» TASK TO CARRY OUT:
Check each line below for the word "Given", and copy those that have it.

» RECORD SET:
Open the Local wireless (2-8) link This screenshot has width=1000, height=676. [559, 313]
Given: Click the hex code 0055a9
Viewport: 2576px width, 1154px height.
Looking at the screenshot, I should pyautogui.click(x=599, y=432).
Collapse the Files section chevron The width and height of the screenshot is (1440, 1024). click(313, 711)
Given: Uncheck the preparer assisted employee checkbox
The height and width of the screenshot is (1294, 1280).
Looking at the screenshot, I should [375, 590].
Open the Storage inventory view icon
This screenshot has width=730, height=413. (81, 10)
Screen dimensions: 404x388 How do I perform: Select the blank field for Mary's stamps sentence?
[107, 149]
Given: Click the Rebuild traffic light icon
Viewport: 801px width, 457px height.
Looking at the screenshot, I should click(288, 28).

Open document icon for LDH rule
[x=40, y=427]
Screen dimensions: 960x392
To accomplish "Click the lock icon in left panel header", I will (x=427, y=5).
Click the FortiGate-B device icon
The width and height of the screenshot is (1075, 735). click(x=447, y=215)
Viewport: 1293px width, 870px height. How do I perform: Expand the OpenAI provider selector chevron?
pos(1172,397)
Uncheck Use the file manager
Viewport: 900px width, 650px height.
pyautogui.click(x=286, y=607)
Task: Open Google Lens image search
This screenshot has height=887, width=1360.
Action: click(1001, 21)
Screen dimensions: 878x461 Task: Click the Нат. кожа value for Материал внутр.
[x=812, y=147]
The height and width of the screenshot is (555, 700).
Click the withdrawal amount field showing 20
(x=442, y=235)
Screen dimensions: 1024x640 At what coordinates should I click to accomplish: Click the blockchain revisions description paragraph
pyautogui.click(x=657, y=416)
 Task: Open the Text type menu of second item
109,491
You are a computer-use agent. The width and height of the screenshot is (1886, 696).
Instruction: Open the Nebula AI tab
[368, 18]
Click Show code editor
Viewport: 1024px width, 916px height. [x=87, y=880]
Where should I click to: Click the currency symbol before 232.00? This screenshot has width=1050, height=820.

» RESULT OF THE EXERCISE:
Given: Click the hex code 0055a9
Given: Uncheck the preparer assisted employee checkbox
Given: Click the Rebuild traffic light icon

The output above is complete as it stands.